L'article 2 du projet traite de la phase transitoire d'organisation dont l'objectif a été exposé ci-avant.

Il énonce, plus précisément, que les salaires inférieurs au taux horaire théorique sont majorés d'un pourcentage fixé par arrêté ministériel. Il est néanmoins précisé que l'application de ces majorations ne peut emporter obligation, pour l'employeur, de verser un salaire horaire supérieur au taux horaire théorique. Cette dernière disposition est destinée à éviter de pénaliser les employeurs qui auraient déjà, de leur propre initiative, organisé une convergence de leurs salaires vers la future référence applicable au 1er juillet 2005. Leur obligation se limite donc au versement d'une rémunération correspondant audit taux.

Tel est l'objet du présent projet de loi.

Dispositif🔗

Article premier🔗

L'article 11 de la loi n° 739 du 16 mars 1963 sur le salaire, modifiée, est modifié ainsi qu'il suit :

« Sauf les exceptions prévues par la loi, les montants minima des salaires, primes, indemnités de toute nature et majorations autres que celles prévues par les dispositions législatives relatives à la durée du travail ne peuvent être inférieurs à ceux pratiqués dans la région économique voisine en vertu de la réglementation ou de conventions collectives, pour les mêmes professions, commerces ou industries en fonction du classement des salariés dans les diverses catégories professionnelles, dans les conditions fixées par l'article 11-1.

Les montants minima à calculer en fonction de la durée du travail le seront, par application à cette durée, des dispositions qui la réglementent et d'un taux horaire théorique.

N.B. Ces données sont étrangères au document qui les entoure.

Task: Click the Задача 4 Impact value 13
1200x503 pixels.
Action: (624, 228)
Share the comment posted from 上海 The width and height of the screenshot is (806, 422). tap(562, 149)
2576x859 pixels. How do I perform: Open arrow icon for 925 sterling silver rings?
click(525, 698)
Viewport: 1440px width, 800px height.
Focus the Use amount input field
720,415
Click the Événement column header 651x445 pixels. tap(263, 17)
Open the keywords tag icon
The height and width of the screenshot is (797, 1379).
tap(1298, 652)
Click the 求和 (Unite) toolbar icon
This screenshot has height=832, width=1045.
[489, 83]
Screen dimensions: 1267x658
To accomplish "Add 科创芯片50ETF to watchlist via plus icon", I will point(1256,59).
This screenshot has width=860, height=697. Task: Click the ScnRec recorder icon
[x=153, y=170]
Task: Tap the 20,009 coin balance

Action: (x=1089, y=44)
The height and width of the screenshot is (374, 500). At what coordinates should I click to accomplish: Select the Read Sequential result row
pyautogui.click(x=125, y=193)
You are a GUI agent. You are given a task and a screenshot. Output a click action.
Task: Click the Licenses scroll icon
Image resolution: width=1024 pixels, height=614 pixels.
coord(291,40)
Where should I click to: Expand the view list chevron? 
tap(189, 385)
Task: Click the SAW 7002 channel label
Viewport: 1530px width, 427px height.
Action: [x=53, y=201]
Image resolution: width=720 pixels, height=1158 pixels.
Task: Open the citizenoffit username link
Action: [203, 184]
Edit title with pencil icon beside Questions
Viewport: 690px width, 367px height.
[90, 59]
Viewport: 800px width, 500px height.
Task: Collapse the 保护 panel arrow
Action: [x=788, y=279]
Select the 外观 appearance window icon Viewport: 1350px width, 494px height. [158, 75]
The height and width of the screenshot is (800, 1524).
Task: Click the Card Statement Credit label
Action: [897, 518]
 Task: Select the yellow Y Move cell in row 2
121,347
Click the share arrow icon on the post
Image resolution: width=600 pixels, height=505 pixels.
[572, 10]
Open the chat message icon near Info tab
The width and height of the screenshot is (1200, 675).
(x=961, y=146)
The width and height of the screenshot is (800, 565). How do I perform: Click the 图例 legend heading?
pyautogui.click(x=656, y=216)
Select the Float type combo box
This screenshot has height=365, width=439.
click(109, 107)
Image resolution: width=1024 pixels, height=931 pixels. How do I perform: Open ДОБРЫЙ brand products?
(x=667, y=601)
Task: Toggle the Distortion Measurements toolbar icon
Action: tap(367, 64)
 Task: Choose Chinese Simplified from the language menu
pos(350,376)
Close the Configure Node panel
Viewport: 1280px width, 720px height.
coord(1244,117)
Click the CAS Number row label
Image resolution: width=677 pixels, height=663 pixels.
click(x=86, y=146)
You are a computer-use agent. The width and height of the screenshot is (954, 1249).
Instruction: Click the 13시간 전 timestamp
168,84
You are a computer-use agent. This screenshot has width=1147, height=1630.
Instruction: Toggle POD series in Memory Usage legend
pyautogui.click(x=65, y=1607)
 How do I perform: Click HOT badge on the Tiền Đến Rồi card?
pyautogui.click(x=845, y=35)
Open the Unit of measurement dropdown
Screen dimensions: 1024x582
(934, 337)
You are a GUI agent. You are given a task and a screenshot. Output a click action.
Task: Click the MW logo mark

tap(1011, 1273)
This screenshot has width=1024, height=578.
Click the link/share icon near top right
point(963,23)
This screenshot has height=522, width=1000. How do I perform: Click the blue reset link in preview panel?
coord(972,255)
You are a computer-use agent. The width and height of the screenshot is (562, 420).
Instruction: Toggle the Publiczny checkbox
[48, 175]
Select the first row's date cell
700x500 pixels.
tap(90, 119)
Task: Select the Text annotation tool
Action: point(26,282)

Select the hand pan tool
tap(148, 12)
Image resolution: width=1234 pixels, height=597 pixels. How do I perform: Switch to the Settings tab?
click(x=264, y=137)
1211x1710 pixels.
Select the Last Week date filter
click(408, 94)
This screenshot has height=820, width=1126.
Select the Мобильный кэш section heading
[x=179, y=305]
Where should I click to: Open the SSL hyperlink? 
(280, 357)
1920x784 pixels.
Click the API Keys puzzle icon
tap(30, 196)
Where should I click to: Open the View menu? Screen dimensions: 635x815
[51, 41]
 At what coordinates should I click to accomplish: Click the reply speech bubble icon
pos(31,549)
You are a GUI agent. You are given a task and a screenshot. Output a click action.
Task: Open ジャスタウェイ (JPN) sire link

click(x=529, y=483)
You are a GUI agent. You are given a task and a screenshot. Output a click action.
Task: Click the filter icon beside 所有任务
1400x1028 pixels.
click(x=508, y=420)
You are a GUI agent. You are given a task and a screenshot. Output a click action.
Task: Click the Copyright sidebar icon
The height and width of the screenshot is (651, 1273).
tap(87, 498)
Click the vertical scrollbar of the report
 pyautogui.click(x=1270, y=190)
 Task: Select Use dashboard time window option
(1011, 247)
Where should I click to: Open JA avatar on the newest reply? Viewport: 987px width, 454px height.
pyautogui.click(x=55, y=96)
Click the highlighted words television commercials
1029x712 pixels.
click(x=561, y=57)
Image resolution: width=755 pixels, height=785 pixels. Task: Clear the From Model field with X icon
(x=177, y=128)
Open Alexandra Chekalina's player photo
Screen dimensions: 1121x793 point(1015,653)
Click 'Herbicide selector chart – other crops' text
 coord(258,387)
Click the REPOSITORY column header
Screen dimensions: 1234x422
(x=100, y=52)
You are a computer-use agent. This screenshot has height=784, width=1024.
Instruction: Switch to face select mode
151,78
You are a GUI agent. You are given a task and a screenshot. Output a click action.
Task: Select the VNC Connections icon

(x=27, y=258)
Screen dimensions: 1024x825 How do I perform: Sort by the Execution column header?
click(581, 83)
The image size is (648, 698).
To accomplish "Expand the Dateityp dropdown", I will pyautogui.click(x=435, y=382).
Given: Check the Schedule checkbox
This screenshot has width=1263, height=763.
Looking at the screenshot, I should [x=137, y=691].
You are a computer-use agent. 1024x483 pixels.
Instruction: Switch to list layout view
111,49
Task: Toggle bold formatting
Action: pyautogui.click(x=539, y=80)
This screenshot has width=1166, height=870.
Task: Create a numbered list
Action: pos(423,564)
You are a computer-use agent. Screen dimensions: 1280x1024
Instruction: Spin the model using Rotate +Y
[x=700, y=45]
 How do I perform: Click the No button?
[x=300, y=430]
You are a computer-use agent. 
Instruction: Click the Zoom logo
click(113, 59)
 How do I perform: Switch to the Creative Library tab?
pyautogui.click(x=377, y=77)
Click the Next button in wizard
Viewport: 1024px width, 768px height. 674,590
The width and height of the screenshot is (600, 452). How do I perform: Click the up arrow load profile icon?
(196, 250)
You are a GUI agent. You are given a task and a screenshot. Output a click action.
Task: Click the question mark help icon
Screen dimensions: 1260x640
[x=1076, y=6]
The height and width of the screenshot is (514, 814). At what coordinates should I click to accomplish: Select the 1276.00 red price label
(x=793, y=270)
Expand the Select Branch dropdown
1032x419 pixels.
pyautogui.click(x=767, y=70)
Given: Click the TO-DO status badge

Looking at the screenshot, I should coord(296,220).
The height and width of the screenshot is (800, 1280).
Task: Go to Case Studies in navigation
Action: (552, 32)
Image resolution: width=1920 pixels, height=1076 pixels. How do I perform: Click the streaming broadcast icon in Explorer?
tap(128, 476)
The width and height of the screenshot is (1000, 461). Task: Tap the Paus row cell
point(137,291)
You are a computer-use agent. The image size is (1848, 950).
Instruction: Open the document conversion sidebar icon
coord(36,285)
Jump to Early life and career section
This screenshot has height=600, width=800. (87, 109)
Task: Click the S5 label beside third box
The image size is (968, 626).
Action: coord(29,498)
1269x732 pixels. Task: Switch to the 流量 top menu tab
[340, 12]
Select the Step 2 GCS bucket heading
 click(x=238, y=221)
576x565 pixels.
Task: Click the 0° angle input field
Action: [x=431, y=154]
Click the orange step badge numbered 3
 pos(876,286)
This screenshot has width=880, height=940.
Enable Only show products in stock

Le taux horaire théorique est obtenu en divisant par le nombre d'heures auquel ils correspondent les minima de référence prévus au premier alinéa, déduction faite de leurs majorations pour heures supplémentaires.

Ces montants sont majorés d'une indemnité de 5 % versée dans des conditions définies par arrêté ministériel. »

Article 2🔗

Par dérogation aux dispositions de l'article 11 de la loi n° 739 du 16 mars 1963 sur le salaire, modifiée, et jusqu'au 30 juin 2005, les salaires inférieurs au taux horaire théorique sont majorés suivant des modalités fixées par arrêté ministériel.

L'application de ces majorations ne peut toutefois emporter obligation, pour l'employeur, de verser un salaire horaire supérieur au taux horaire théorique.